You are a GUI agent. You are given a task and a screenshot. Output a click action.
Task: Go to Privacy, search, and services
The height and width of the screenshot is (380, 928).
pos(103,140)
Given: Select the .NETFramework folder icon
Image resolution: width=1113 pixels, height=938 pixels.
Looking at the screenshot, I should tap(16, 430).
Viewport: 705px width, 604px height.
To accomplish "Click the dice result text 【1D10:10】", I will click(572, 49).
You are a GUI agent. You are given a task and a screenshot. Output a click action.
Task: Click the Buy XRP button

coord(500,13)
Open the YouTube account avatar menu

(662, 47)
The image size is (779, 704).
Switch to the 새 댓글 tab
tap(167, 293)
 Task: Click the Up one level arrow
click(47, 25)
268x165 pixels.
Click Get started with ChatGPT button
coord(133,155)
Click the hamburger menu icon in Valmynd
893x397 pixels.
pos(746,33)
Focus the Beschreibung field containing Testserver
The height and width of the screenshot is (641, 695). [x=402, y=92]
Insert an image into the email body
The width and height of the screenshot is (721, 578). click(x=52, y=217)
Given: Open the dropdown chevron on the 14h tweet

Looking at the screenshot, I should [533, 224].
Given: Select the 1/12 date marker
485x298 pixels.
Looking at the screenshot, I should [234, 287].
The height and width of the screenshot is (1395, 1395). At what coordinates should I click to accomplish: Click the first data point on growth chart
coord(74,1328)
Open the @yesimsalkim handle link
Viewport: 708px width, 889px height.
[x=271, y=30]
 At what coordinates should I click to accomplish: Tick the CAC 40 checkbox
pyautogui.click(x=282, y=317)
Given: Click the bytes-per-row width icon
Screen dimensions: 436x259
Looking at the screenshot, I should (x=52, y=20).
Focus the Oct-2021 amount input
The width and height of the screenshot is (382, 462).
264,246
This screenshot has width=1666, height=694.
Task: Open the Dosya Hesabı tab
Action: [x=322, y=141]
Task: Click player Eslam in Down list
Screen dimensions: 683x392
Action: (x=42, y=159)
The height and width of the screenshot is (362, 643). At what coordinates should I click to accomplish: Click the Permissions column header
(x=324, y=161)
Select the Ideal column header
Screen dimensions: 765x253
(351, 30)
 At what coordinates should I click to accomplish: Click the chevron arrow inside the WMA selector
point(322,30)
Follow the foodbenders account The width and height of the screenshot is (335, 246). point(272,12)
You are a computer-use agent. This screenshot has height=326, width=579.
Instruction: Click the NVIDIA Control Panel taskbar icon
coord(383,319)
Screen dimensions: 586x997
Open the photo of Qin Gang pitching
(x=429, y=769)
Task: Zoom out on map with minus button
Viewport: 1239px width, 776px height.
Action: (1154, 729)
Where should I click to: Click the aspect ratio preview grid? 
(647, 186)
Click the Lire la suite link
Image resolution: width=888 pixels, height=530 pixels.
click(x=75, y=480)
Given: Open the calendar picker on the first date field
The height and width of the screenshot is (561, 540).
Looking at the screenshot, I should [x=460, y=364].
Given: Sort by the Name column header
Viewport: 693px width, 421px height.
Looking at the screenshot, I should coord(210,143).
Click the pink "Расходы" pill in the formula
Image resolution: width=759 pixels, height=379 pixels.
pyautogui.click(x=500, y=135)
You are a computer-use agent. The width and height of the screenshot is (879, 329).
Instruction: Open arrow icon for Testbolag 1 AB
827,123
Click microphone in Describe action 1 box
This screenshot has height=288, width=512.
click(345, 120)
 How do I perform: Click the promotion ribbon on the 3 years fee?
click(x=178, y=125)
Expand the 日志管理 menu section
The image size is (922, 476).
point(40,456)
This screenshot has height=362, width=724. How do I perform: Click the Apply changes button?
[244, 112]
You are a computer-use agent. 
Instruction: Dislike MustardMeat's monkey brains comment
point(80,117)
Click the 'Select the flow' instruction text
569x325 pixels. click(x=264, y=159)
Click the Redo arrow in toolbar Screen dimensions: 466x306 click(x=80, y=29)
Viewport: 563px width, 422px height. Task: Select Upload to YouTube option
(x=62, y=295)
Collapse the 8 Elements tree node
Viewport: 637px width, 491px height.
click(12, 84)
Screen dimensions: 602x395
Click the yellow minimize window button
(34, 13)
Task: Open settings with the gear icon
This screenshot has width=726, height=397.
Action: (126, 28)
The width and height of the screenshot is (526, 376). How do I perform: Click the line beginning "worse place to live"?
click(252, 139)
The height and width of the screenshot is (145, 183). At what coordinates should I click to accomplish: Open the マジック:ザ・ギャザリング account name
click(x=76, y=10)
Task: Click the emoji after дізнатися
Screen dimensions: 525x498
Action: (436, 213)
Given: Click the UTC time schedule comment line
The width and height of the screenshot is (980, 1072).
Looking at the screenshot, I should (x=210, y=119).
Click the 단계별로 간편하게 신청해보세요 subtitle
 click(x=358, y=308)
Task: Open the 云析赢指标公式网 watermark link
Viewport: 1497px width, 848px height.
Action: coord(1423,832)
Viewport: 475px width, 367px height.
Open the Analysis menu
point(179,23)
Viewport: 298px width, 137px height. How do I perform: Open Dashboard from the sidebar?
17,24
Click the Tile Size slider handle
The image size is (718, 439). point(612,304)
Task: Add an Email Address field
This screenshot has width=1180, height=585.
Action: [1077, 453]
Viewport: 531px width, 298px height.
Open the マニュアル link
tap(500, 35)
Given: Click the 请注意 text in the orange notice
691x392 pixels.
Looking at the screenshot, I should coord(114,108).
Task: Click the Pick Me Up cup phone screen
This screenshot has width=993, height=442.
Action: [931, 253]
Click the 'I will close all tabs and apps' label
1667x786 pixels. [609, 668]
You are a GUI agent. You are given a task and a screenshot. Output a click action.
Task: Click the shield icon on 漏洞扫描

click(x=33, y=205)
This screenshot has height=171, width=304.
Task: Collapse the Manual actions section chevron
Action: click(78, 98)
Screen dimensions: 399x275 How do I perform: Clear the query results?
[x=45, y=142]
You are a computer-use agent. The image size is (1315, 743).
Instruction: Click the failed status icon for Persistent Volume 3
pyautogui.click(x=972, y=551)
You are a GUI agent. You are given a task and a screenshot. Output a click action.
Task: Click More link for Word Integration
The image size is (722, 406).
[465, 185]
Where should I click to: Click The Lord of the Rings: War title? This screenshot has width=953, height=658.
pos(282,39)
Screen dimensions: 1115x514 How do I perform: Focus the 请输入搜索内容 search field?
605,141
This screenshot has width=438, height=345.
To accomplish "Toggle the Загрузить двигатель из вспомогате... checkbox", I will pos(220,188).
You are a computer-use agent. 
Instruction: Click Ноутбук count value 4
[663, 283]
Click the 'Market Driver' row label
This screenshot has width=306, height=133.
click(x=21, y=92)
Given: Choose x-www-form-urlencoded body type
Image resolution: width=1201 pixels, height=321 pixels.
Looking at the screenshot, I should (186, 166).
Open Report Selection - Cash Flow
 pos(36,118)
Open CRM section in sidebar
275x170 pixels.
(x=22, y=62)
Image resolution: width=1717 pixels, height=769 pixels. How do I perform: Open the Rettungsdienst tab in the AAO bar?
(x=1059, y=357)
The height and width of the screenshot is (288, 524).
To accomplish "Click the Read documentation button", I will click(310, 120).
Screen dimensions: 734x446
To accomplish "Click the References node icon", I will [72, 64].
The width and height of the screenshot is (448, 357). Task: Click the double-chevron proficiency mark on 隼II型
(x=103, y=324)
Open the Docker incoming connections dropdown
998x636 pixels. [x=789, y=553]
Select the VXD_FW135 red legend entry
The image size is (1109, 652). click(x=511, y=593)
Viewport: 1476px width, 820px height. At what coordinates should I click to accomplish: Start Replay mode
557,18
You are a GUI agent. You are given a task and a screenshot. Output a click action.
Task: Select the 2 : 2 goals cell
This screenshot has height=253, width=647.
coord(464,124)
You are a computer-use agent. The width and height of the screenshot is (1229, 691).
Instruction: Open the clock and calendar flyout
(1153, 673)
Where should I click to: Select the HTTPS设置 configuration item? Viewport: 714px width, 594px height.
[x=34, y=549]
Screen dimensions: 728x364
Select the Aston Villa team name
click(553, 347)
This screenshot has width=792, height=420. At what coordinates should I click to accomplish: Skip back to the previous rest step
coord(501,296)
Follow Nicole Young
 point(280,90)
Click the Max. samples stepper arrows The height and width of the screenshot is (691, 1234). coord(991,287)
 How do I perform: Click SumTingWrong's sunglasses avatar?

-- -- --

* Exercise requirements:
Copy every line of the data that carries the word "date".

* Task response:
Given: Select the 1/12 date marker
Given: Open the calendar picker on the first date field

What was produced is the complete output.